Monday, Jul. 01, 1946
Headline of the Week
From New York's impious Daily News:
BIG 4 FAIL TO DISAGREE
New Postman
How do you get to be publisher of one of America's great newspapers? If you ask the New York Times's Arthur Hays Sulzberger, he frequently answers, "Do as I did, marry the boss's daughter."
Last week wealthy Eugene Meyer, who took over the Washington Post in 1933 and tripled its circulation by making it the best paper in the capital, stepped out to spend all his time as president of the International Bank. His successor: his son-in-law.
People who know Philip L. Graham, 30, think the boss's daughter married well.
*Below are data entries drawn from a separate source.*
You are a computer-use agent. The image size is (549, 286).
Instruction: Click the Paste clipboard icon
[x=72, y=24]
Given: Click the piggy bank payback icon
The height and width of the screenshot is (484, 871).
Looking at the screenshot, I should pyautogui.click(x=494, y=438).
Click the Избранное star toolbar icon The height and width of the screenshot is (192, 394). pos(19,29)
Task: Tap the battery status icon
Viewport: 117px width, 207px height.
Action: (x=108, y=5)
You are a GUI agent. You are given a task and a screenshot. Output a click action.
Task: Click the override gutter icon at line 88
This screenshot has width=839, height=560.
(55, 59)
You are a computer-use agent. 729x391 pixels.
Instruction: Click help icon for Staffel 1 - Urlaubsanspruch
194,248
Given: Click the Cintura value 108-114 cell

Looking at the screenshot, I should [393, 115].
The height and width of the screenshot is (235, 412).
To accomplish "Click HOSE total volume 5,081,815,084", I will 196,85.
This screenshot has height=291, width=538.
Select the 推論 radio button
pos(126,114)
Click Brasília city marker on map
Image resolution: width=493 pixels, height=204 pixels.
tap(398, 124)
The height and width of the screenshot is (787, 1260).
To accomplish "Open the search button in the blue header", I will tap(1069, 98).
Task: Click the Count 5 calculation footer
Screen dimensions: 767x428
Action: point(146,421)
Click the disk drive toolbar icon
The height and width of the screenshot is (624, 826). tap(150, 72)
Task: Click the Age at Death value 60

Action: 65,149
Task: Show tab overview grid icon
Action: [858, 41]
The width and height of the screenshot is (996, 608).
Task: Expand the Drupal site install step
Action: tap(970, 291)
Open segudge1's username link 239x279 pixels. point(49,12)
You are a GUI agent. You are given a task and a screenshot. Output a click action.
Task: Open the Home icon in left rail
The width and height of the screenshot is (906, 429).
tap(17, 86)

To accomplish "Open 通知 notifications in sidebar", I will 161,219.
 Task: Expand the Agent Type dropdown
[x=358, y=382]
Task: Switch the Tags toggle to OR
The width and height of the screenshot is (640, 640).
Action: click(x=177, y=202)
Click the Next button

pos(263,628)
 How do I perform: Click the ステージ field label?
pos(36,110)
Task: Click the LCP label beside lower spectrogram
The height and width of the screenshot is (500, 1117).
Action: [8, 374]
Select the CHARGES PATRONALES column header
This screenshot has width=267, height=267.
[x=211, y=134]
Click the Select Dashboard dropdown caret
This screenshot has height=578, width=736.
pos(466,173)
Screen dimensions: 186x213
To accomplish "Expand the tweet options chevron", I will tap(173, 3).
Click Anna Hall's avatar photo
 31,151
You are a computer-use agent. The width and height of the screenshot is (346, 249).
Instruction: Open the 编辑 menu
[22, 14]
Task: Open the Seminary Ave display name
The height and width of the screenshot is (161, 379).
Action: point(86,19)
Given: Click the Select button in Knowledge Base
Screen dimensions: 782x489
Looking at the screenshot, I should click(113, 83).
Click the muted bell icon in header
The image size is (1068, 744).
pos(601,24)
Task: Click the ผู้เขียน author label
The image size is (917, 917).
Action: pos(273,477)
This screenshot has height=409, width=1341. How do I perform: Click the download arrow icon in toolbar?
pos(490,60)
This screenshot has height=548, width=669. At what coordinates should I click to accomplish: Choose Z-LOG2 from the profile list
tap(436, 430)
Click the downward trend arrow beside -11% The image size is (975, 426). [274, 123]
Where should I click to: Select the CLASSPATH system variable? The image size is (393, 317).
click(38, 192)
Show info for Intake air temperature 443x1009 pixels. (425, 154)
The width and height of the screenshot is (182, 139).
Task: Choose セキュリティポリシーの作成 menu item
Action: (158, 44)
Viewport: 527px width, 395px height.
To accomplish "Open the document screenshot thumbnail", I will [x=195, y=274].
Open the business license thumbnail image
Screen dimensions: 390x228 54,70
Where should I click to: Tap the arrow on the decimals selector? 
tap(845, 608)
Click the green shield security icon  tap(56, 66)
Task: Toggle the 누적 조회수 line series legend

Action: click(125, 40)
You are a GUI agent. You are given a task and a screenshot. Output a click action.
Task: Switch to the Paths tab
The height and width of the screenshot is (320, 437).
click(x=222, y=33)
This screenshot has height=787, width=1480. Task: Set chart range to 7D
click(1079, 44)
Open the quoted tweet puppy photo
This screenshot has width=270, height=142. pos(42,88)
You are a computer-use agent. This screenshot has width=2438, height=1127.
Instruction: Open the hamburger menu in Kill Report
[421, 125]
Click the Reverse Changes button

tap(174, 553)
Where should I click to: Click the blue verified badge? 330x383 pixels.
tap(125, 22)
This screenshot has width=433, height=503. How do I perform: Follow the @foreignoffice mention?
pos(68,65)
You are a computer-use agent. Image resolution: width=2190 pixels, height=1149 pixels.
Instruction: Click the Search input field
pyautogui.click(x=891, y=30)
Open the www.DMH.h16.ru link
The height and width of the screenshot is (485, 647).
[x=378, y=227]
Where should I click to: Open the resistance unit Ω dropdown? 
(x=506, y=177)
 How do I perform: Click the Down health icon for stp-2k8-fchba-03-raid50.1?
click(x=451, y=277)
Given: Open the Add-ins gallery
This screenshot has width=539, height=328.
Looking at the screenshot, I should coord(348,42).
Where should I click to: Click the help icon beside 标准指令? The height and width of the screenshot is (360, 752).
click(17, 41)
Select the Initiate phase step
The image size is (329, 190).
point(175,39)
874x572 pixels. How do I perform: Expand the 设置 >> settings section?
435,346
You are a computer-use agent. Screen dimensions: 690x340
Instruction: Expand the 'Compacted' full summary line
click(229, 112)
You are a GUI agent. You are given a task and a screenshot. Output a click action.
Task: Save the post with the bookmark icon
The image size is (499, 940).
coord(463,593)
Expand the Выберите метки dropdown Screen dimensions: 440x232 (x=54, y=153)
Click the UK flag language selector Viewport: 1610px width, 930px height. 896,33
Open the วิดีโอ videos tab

As a student at the University of Florida, intelligent, easygoing Phil Graham weathered a depression year by working as a Miami milkman. In 1939 he was graduated from Harvard Law School, where he edited the Law Review. Then he became a law secretary, first to Supreme Court Justice Stanley Reed, then to Justice Felix Frankfurter (a close friend of Meyer's). He worked briefly for the Office of Emergency Management. In 1942 Graham entered the Army Air Forces as a private, came out a major in Intelligence on General George C. Kenney's staff.
New Publisher Graham does not expect to change the Post much. The way to have a good editorial page, he feels, is to have men writing it who know how to write. Of his own plans, Graham grins, says, "They are only the plans which any semi-intelligent man would have for a paper."